The explosive deaths of the first generation of stars could therefore be detected today as gamma-ray bursts.

Several researchers agree that some of the bursts now reaching our planet may have come from the earliest stars to form in the universe and then traveled for nearly 14 billion years. Bromm and Loeb calculate that the first 15 percent of stars that formed in the cosmos could be responsible for a significant fraction of all gamma-ray bursts that may be observed from Earth.

Telescopes such as the Compton Gamma Ray Observatory, which orbited Earth from 1991 to 2000, have detected thousands of bursts. A few of them might already have come from the first stars, says Loeb. Although astronomers can only study the bursts briefly, their afterglows–the radiation emitted at X-ray, visible-light, infrared, and radio wavelengths–can last for weeks to months.

Detecting the afterglow of a distant gamma-ray burst isn’t as daunting a task as it might at first appear. For a steady source of light, such as a quasar, the greater the distance and the farther back in time the light was emitted, the fainter it appears. But the afterglow isn’t steady–it’s brightest just after the burst ends. That turns out to be a fortunate happenstance.

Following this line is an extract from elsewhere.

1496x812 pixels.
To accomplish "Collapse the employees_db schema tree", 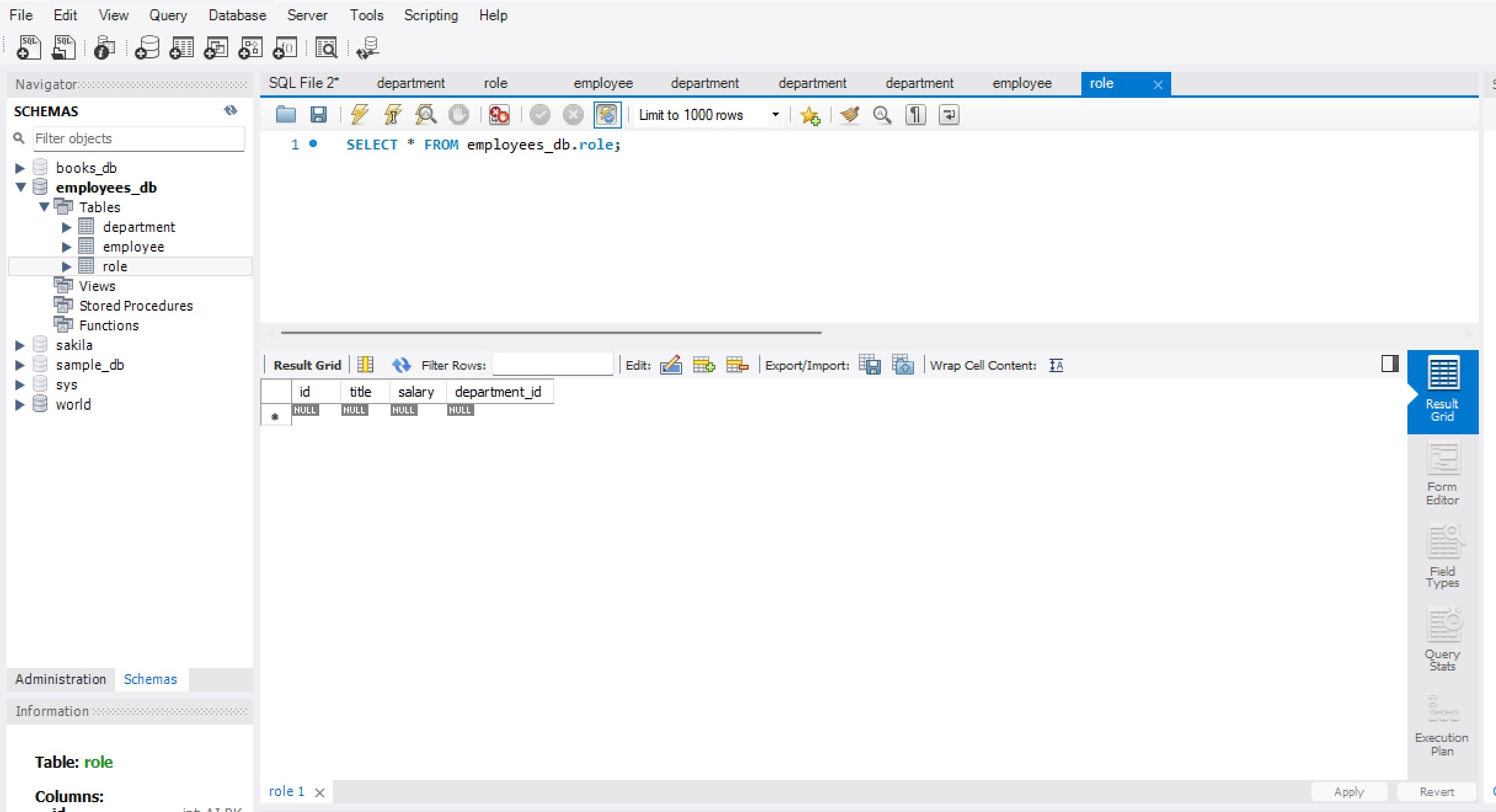I will click(x=21, y=187).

Because of the expansion of the universe, an observer on Earth views light emitted by a distant, receding object as being stretched, or shifted, to longer wavelengths. The more distant the object, the greater the stretch. Likewise, the same observer also views the interval of time between distant light signals as being longer, as if time had slowed.

The afterglow from a distant gamma-ray burst therefore takes longer to fade than the afterglow of a nearby burst, and astronomers have a better chance of catching the remote afterglow when it’s at its brightest. For an extremely distant gamma-ray burst, this time-stretching effect counteracts the decrease in brightness that results from the burst’s great distance.

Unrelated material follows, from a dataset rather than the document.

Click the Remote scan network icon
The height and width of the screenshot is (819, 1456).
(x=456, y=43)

A property of the early universe may also aid in the detection of gamma-ray bursts it generates, Loeb says. If a burst originated so far back in time that stars and quasars hadn’t yet ionized the vast reserves of atomic hydrogen in the universe, then its afterglow would have a large absorption gap, or trough, in its spectrum. Bursts that occur later, after hydrogen has ionized, don’t have such a gap. That phenomenon, known as the Gunn-Peterson effect, indicates the absorption of the burst’s ultraviolet afterglow by unionized atomic hydrogen.

The spectra of some extremely distant quasars, in fact, show the Gunn-Peterson effect (SN: 8/11/01, p. 84: Light’s Debut: Good Morning, Starshine!).

Next year, NASA plans to launch a gamma-ray-burst observatory called Swift, which will have the capability to record, on average, one burst a day and pinpoint its position in the sky. Among the hundreds of bursts that will be detected by Swift each year, it’s likely some will have come from objects that originated deep in space and far back in time, Loeb says.

“It would be a wonderful thing if we were so lucky that the first stars that formed in the universe also produced the brightest signposts,” says Abel.